I also wrote in 2008,

I said a few weeks ago that if second-wave feminism weren’t already dead, Hillary Clinton’s campaign would have killed it. And may I say it was exactly this sort of self-absorbed whining that strangled feminism lo those many years ago.

Yes, Hillary Clinton got hit by a lot of really ugly sexism, but it wasn’t why she lost the nomination. If anything, the sympathy vote was her biggest asset. And it would be really great if people could just address the sexism issue without wrapping themselves in the gloriously self-indulgent mantle of victimhood. I could also do without the self-pity, the score-settling, and the denial of Clinton’s own bad behavior during the primaries. Thanks much.

I also frequently expressed amazement that these self-absorbed feminists were so completely oblivious to the treatment Barack Obama was receiving as the first potentially viable black presidential candidate.

Now, back to 2016. The social media nasty swarm has been all over itself ridiculing Sanders’s speaking at the Vatican. Jeffrey Feldman wrote,

So, there’s that. I can’t say I picked up on that, but I’m often oblivious to things. Unfortunately I don’t think it would help Bernie to wallow in victimhood as Clinton and her followers are doing.

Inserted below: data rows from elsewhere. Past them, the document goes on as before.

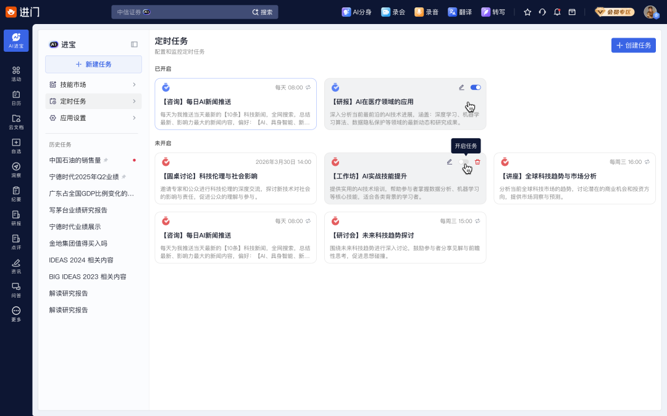Expand the 应用设置 menu chevron
This screenshot has width=667, height=416.
point(134,118)
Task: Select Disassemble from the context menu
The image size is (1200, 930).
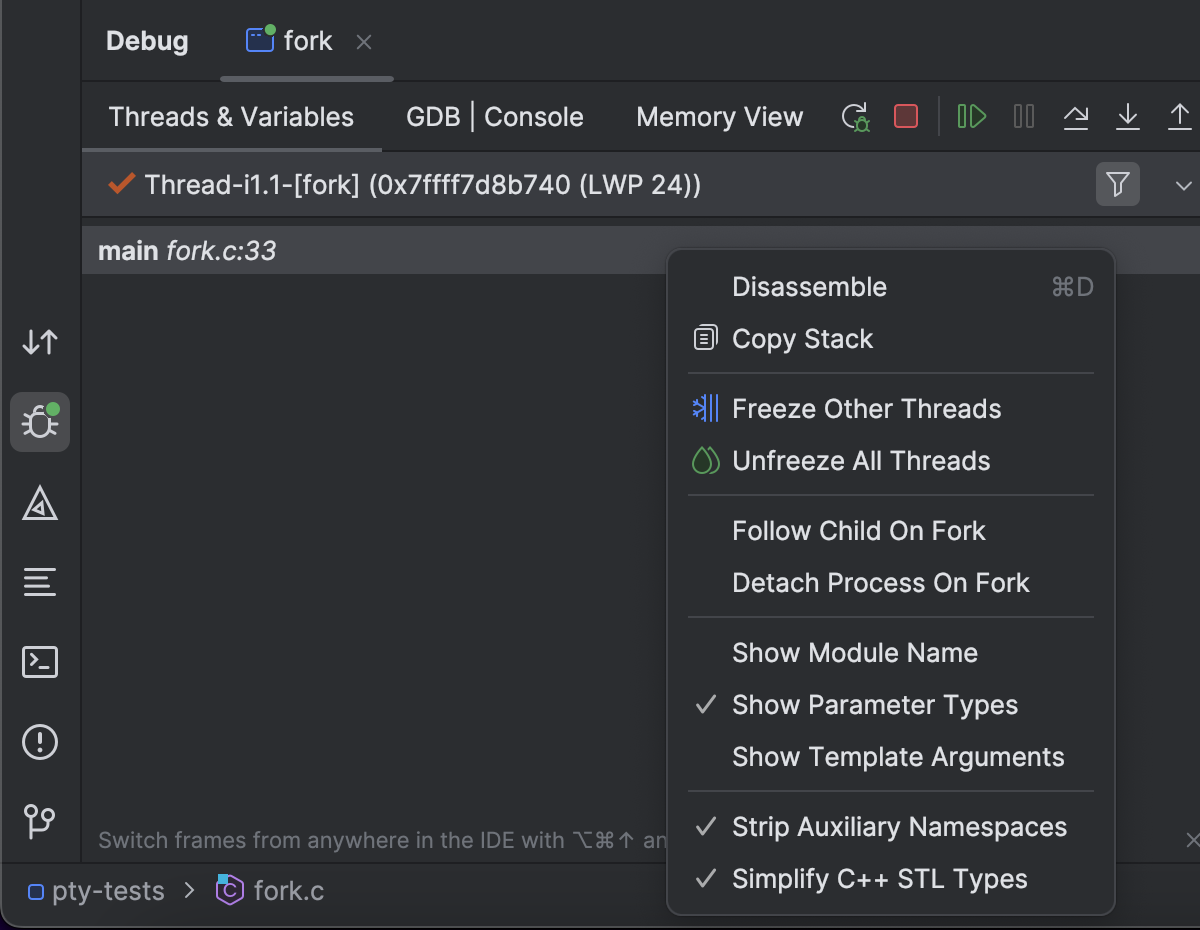Action: coord(809,287)
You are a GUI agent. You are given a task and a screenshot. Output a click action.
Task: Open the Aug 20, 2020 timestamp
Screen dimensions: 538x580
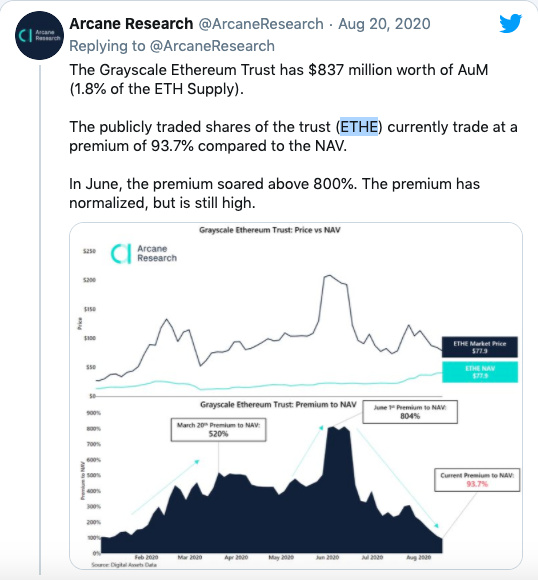(384, 24)
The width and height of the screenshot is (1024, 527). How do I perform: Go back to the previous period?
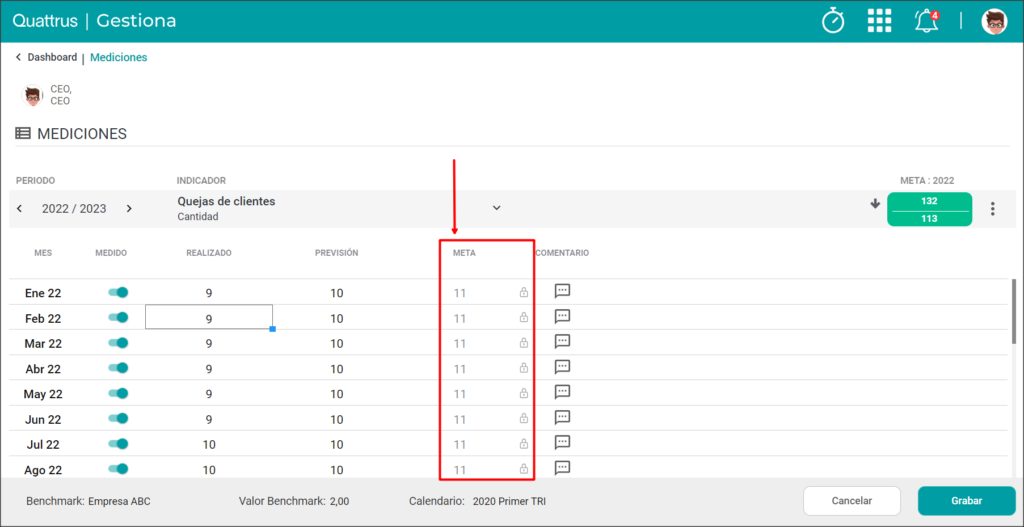pos(20,209)

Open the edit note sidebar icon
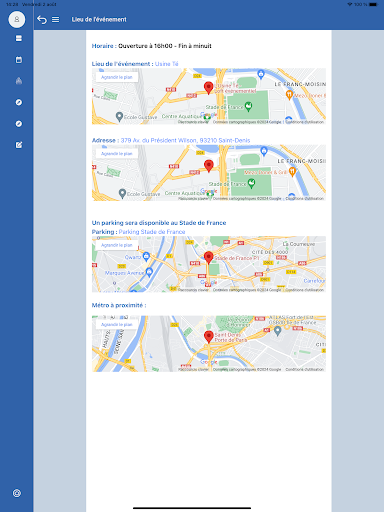19,145
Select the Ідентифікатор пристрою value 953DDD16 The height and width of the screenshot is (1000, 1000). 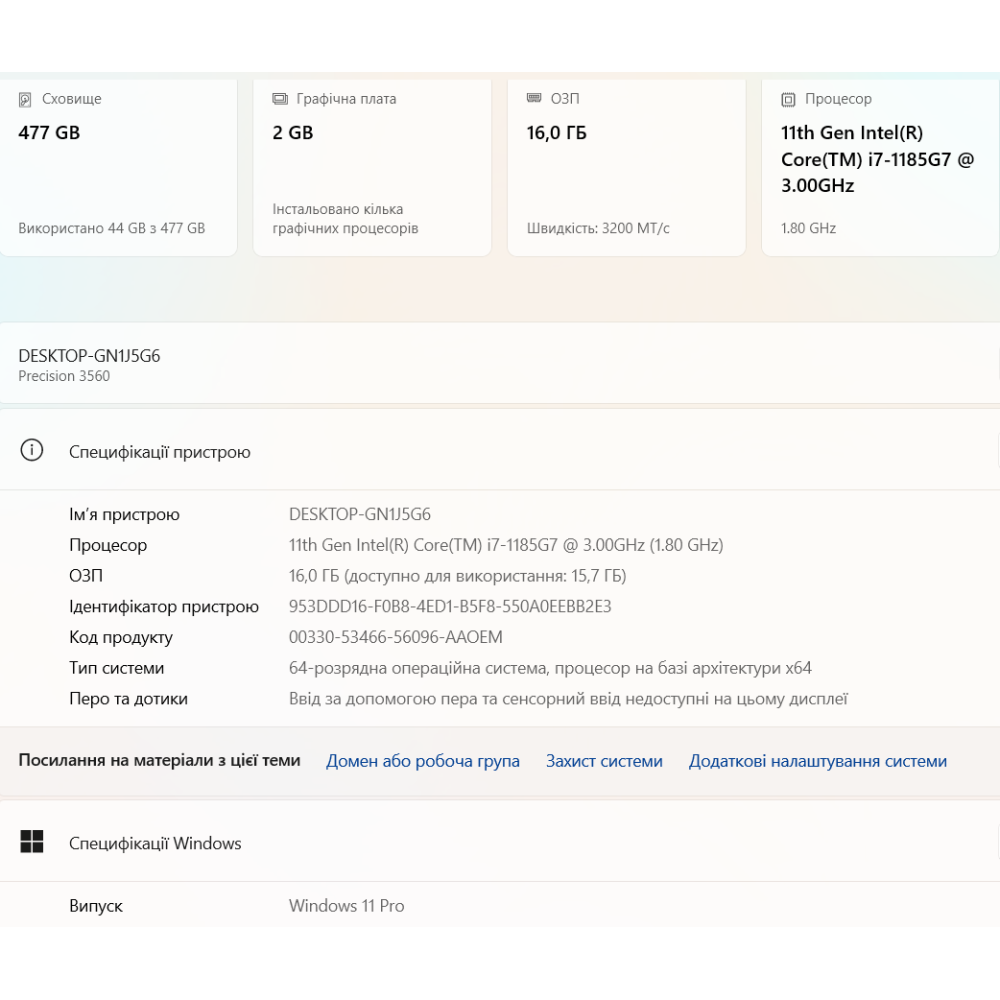449,606
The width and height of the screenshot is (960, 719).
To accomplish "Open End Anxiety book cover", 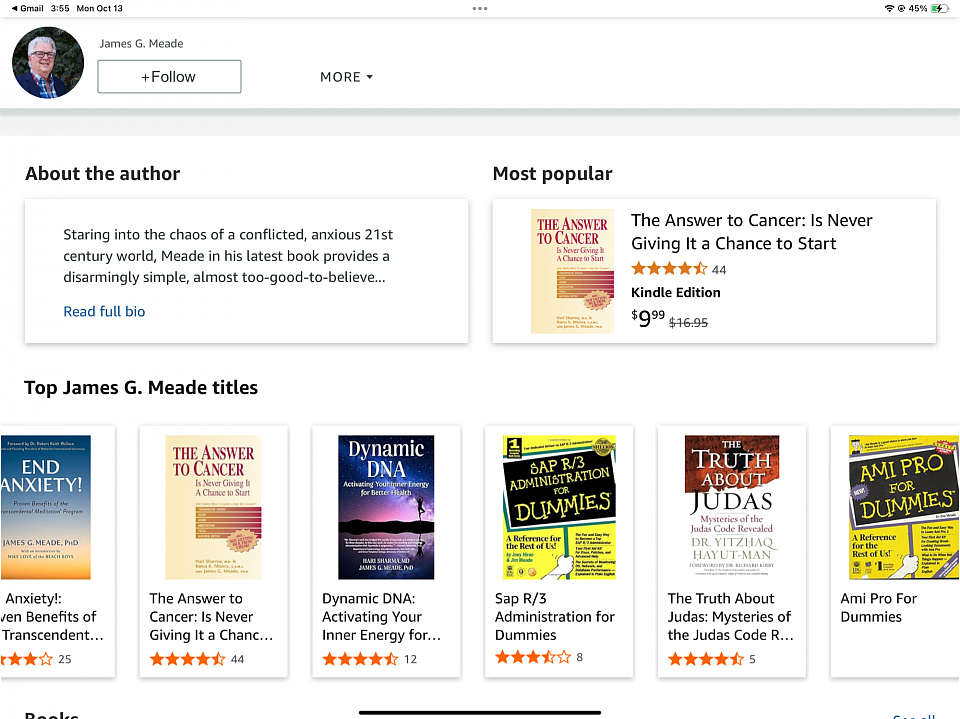I will 45,507.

Of course, Clinton didn’t lose in 2008 because of sexism; she lost because she was a less compelling candidate than Barack Obama. I wrote in June 2008,

As a generic choice I don’t much care whether the First President Who Is Not a White Man turns out to be a black man or a white woman, or for that matter a woman of color were one running this year. When I look at senators Clinton and Obama, my questions are which one of these two gets it? Which one sees the possibility of creating a new political culture friendly to progressivism? Which one is more likely to walk through that door?

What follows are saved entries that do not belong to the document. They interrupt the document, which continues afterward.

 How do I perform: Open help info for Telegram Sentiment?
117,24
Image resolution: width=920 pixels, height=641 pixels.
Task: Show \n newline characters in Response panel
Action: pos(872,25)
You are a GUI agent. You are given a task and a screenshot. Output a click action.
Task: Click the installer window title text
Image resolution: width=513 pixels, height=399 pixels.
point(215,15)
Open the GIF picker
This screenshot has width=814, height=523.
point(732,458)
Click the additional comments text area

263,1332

And the answer I come up with is Obama. I cannot say whether he will succeed. He is human and imperfect, not political Jesus. But his words and background and the way he has run his campaign tell me he sees the opportunity that I see and will, at least, try.

However, I don’t believe Senator Clinton sees the opportunity. My belief is based in part on her performance in the Senate, which on the whole has been disappointing, and on the way she has run her campaign, which has been the same old “finesse (but don’t challenge) the Right and divide the Left” politics. All her formidable political skills mean nothing if she doesn’t see that open door.

Yes, electing Hillary Clinton would make a grand statement for feminism. But then we’d sweep up the popped balloons and confetti and go back to Old Politics Business as Usual. And nothing substantive would change. Maybe I’m wrong, but that’s how I see it.

That’s still how I see it. And I think that’s how a lot of other people saw it, and that’s why she lost. Gender had nothing to do with it.

And this year? Clinton probably will win it this time. But it’s interesting that Taylor Marsh, who for a time in 2008 was seeing anti-Clinton sexism in every shadow, this year is calling Clinton “the George H.W. Bush of 2016.”